Percentiles: measures of central tendency that divide a group of data into 100 parts
* At least n% of the data lie at or below the nth percentile, and at most (100 - n)% of the
data lie above the nth percentile
* Example: 90th percentile indicates that at least 90% of the data are equal to or less
than it, and 10% of the data lie above it
What are quartiles?
Quartiles: measures of central tendency that divide a group of data into four subgroups
25% of the data set is below the first quartile
50% of the data set is below the second quartile (also called the median) 75% of the data set is below the third quartile
100% of the data set is below the fourth quartile
What are measure’s of variability
Measures of variability: describe the spread or dispersion of a set of data
* Distributions may have the same mean but different variability
Explain range and give an advantage and a disadvantage
Range: the difference between the largest and the smallest values in a set of data
* Advantage – easy to compute
* Disadvantage – affected by extreme values
What is interquartile range?
Interquartile range: range of values between the first and third quartile
* Range of the “middle half”; middle 50%
* Useful when analysts are interested in the
middle 50% and not the extremes
What is variance?
Variance: average of the squared deviations about the arithmetic mean for a set of numbers
What is the Standard Deviation and what does it allow for?
Standard Deviation: square root of the variance
* Closely related to the variance but more easily interpretable
* The standard deviation allows us to apply the empirical rule and Chebyshev’s Theorem
Explain the empirical rule
Used to state the approximate percentage of values that lie within a given number of standard deviations from the mean of a set of data if the data are normally distributed
* Data must be normally distributed
* Since this is common for many things, the empirical rule is widely used
Explain Chebyshev’s Theorem
Chebyshev’s theorem tells us at least what percentage of the data will lie within a certain range; if the distribution is closer to normal, the actual amount will be greater
Unlike the empirical rule, data can have any distribution
For example, 75% of data will lie within 2 standard deviations of the data, no matter how the data is distributed
Sample variance and standard deviation estimate what? Why is the denominator important?
The sample variance and standard deviation are used as estimators of the population values
The denominator is (n − 1) rather than N, which makes the sample statistics unbiased estimators of the population parameters
Explain z-scores and what the z scores represent if positive or negative
z Scores: represent the number of standard deviations a value (x) is above or below the mean for normally distributed data
Negative z scores indicate that the raw value (x) is below the mean; positive z scores indicate x values above the mean
What is the coefficient of variation? What does it measure?

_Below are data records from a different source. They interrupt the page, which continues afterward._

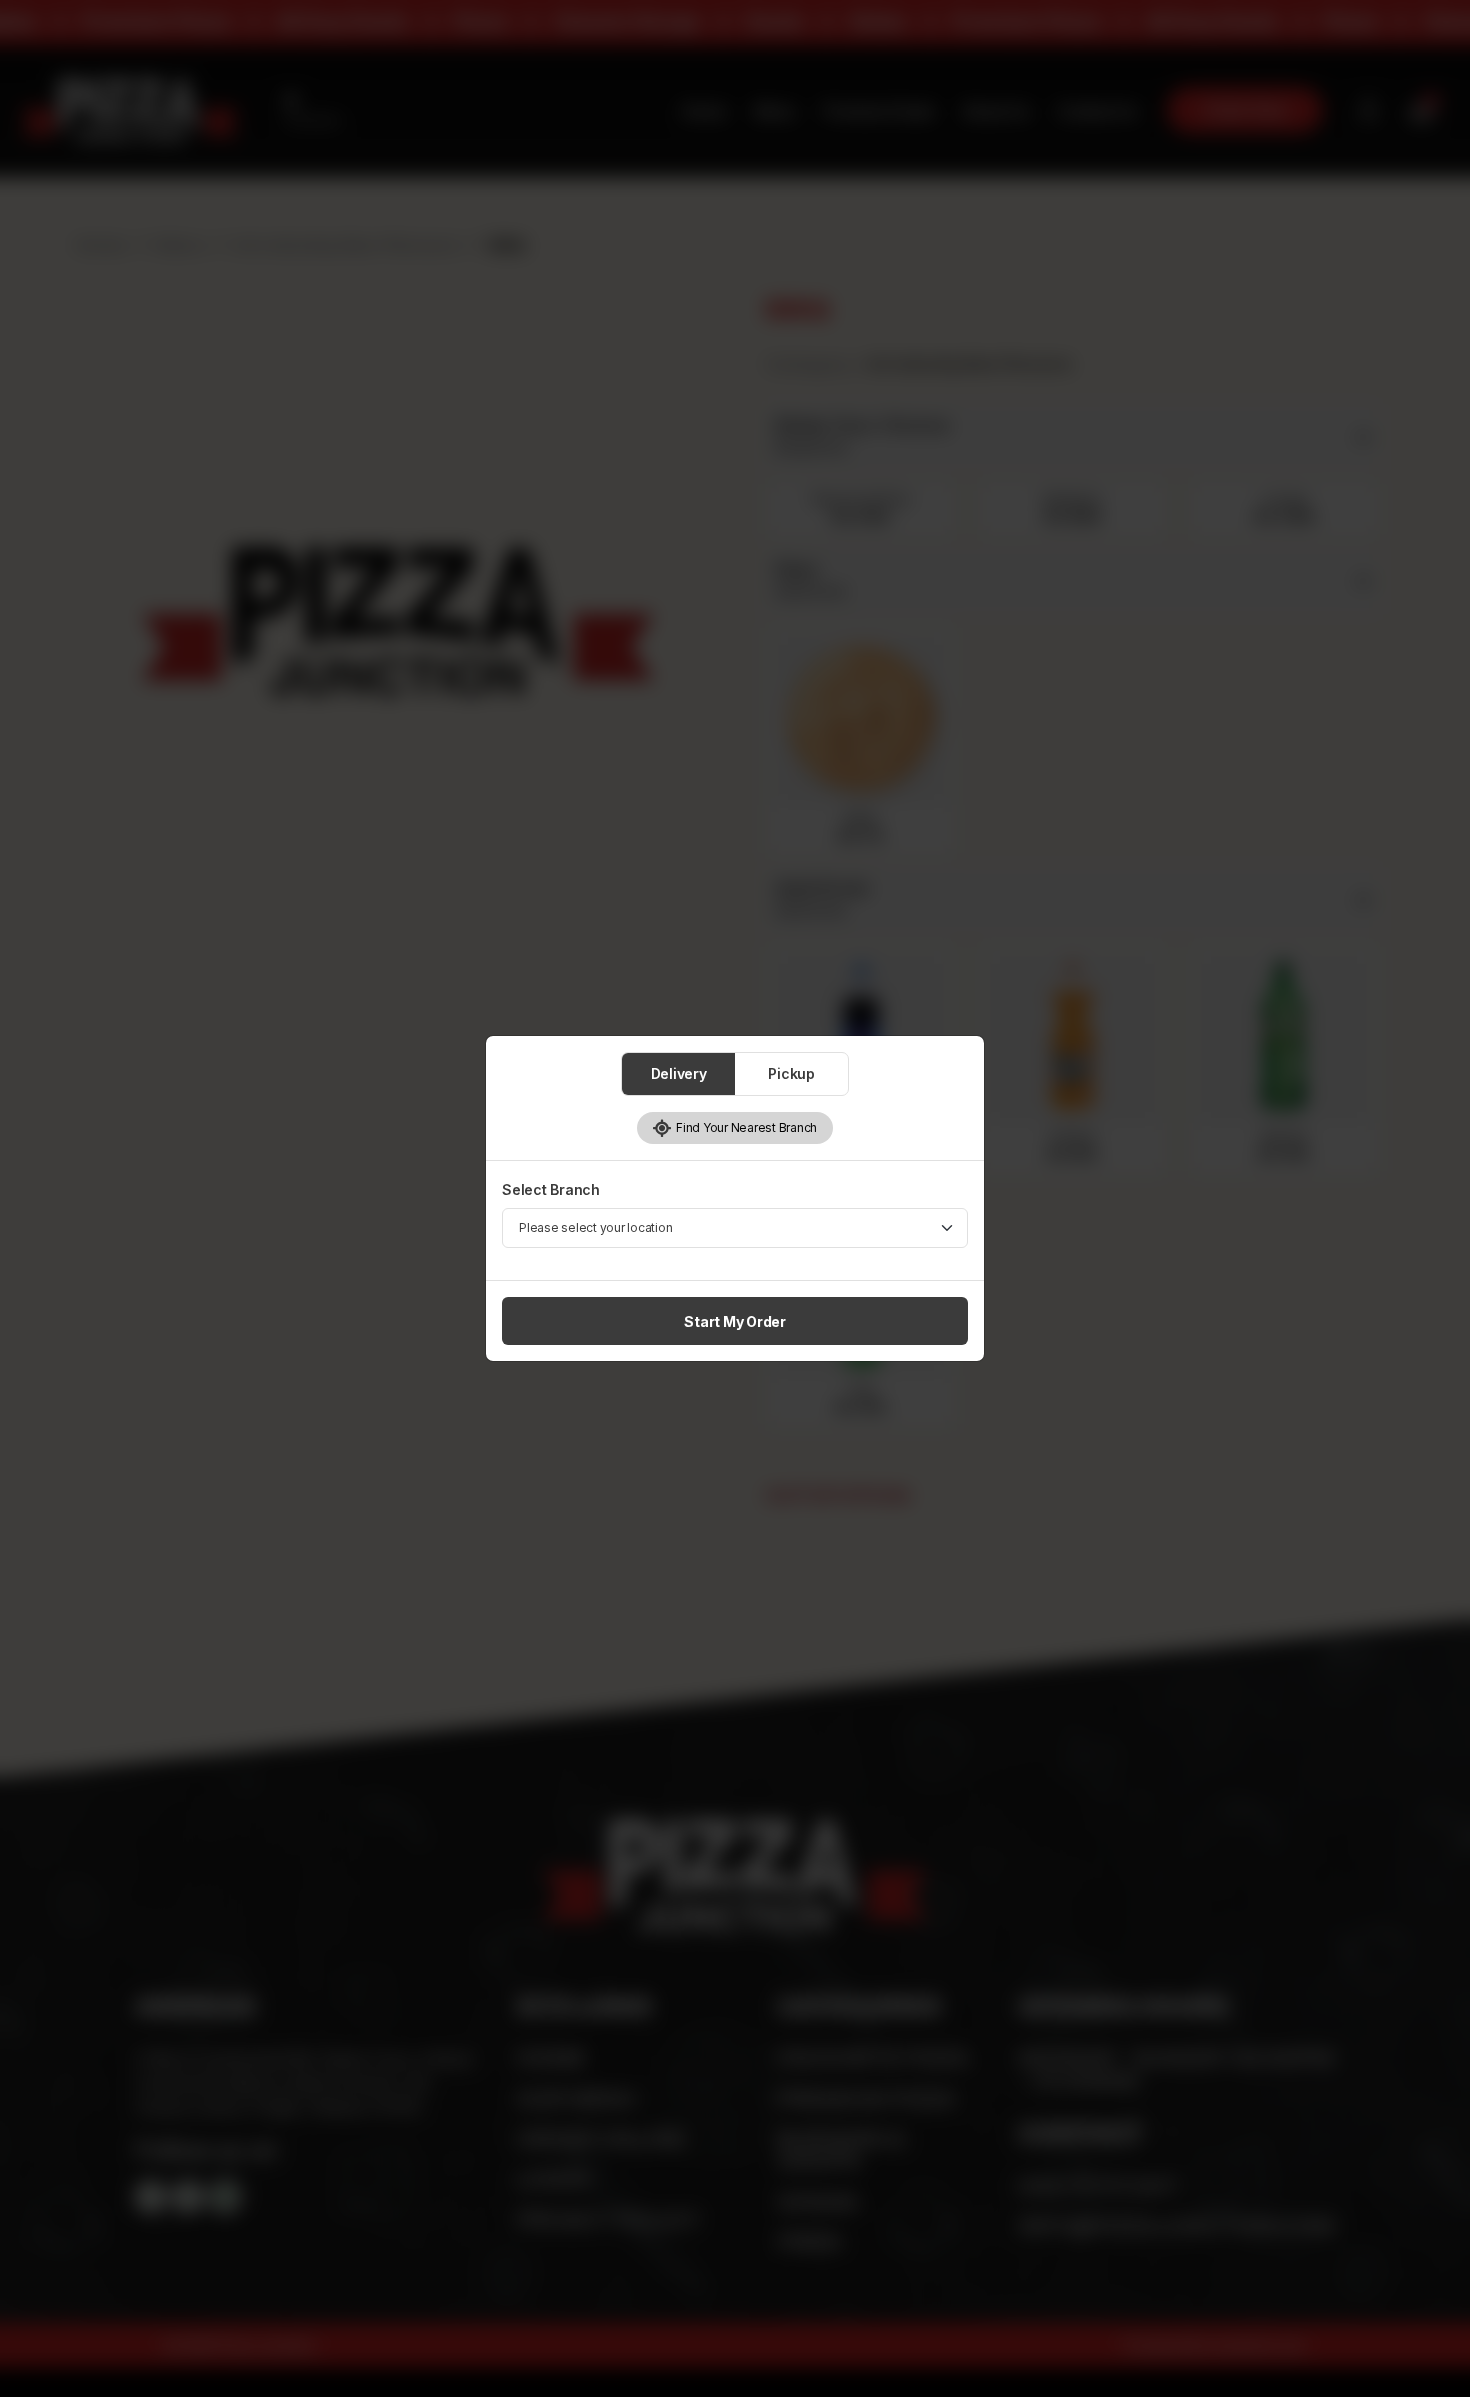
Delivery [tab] (679, 1073)
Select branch (551, 1189)
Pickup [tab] (791, 1073)
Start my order (735, 1321)
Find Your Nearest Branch (744, 1127)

The Coefficient of Variation: ratio of the standard deviation to the mean expressed as a
percentage
The CV can be used as a measure of risk
What are measure’s of shape?
tools that can be used to describe the shape of a distribution of data
What is skewness?
is when a distribution is asymmetrical or lacks symmetry
Skewed portion is the long, thin part of the curve
Explain in depth how measure’s of central tendency relate to skewness
- The relationship of the mean, median, and the mode relate to skew
- Symmetric: mean, median, and mode are equal
- Negatively skewed: mean is less than the median, which is less than the mode
- Positively skewed: mode is less than the median, which is less than the mean
What does Kurtosis describe?
the amount of peakedness of a distribution
Explain the box-and-whisker plot
a diagram that utilizes the upper and lower quartiles along with the median and the two most extreme values to depict a distribution graphically
Sometimes called the 5-number summary
* A box is drawn around the median with the upper and lower quartiles as the box endpoints
(hinges)
* The interquartile range is used to construct the inner fences, ± 1.5 ∙ IQR
* If data fall outside the inner fences, outer fences are constructed, ± 3.0 ∙ IQR
* A line segment (whisker) is drawn from the lower hinge of the box outward to the smallest data value
* A second whisker is drawn from the upper hinge to the largest data value
What is the use of box and whisker plots?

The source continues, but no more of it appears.